On the one hand, billions of people go hungry and malnourished, on the other, tons of food is wasted every day. Even as 194 million sleeps on empty stomach every day in our country, India wastes about 888 billion rupees worth of food per year; it amounts to 2.44 billion rupee worth of food a day.
According to a report by the Indian Institute of Public Administration, in India every year 23 million tons of pulses, 12 million tons of fruits and 21 million tons of vegetables get spoiled due to flaws in the distribution system.
The tangible outcomes will be to eradicate instances of stunting among children and guarantee every citizen with access to adequate food throughout the year through sustainable food systems, the doubling of smallholder productivity and income, and zero food loss or waste.
Unfortunately, deaths from hunger take place in the country where many schemes of food and nutrition security are regularly run on a grant of billions of rupees.
A major hindrance in fighting starvation in India is the lack of proper implementation of government schemes which are directed towards providing food for one and all. Either there is corruption on the local levels or there is a disinterest among the government officials to ensure that the schemes are properly being carried out.
Under the mid-day meal schemes, about 12 million children are claimed to be fed meals every day. Crores of government funds are spent in the name of providing food and employment to every person.
Still, as per the United Nations data, about 1 million children die before reaching the age of five due to hunger or malnutrition every year in the country. As many as 408,000 families eke out their living by rag-picking and 668,000 families survive on begging. The average monthly income of 39.39 percent of the household living in the village is less than 10,000 rupees, and around 51.14 percent of households survive on temporary wages as they have no regular source of income, opines Anuradha Talwar, Food Right Activist in West Bengal.

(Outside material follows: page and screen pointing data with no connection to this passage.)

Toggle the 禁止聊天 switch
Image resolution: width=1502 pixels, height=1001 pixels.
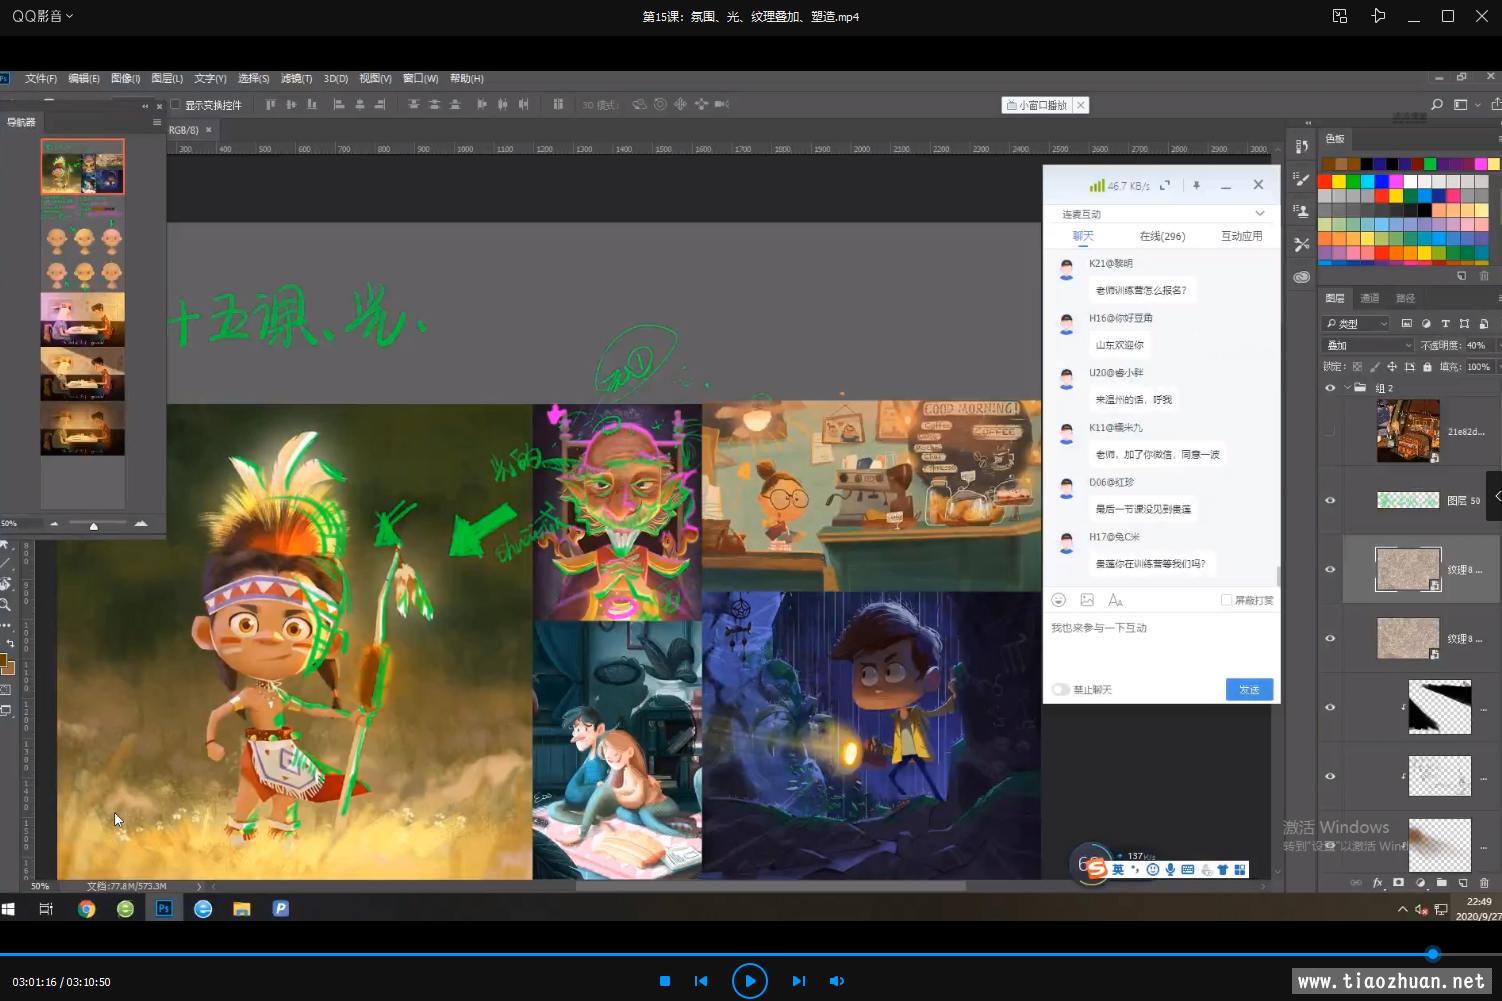coord(1061,689)
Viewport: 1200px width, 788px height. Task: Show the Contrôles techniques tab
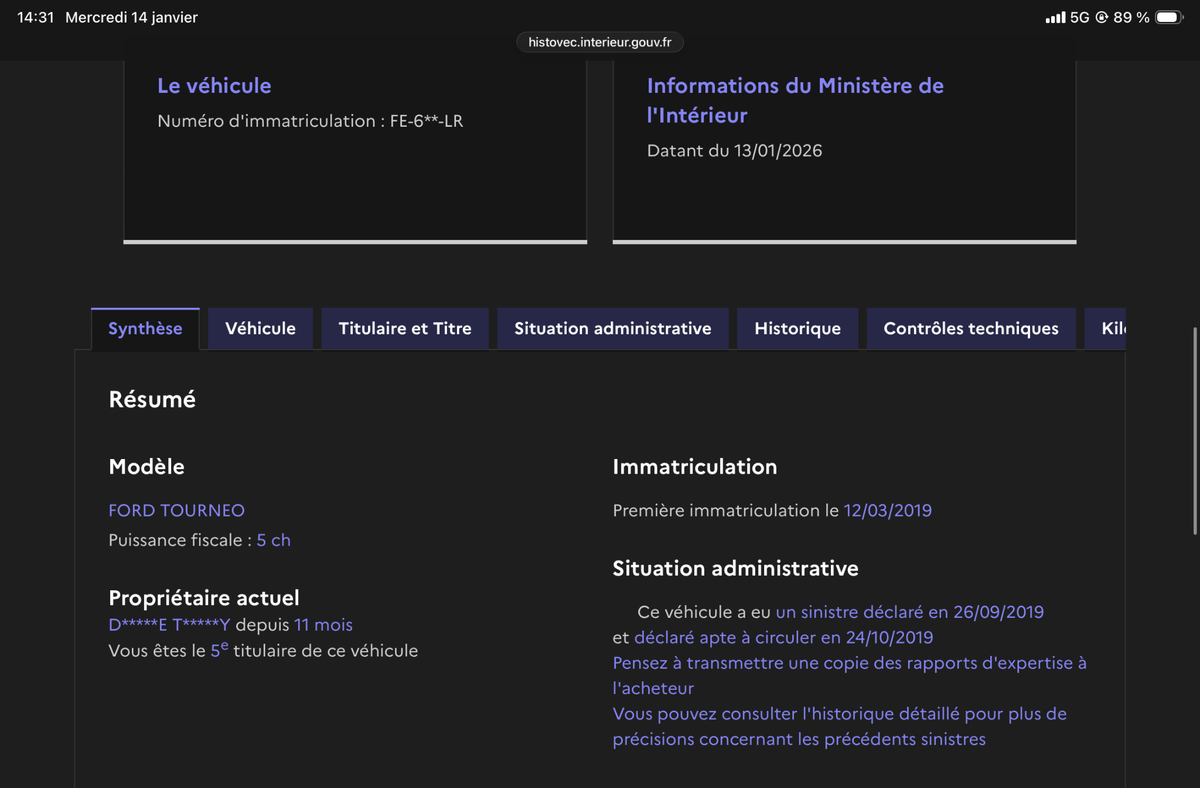click(x=970, y=329)
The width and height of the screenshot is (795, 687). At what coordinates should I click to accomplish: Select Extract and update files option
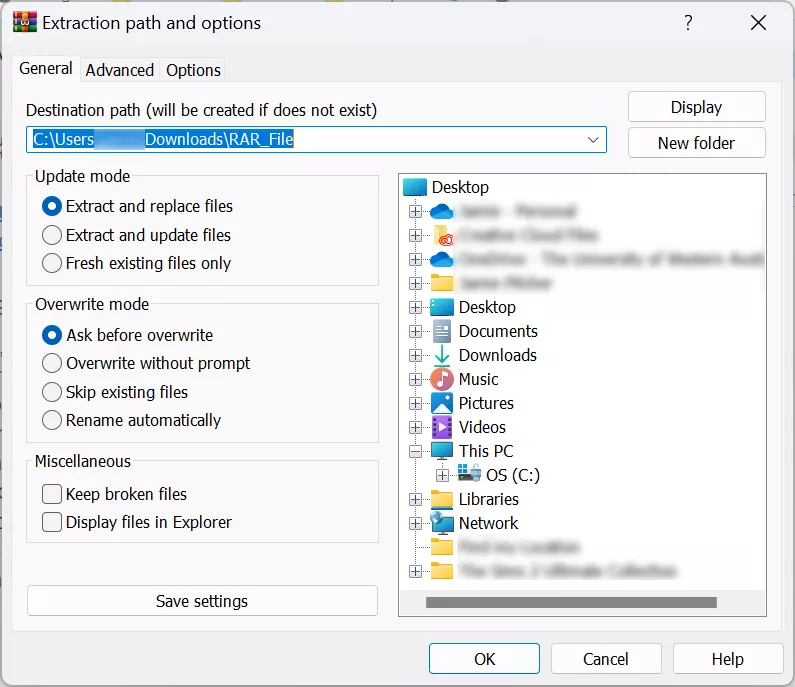(x=53, y=235)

So far, the government’s main way of dealing with food insecurity has been through the National Food Security Act (NFSA). While the Act was passed on August 26, 2013, it was only in November 2015 that all States and Union Territories were actually implementing it.
In fact, we are still awaiting in many states, the implementation of one part of the NFSA, which involves payment of Rs.6000 to mothers as maternity benefit to ensure nutrition during pregnancy
As Right To Food activists, we demand universalize Public Distribution Service, prevent Aadhaar exclusions, provide community kitchens, improve school and Anganwadi meals, provide special nutrition and pensions, pay compensatory allowance, amendment of the NFSA,, implement and Operationalize Grievance Redressals and accountability provisions in the National Food Security Act.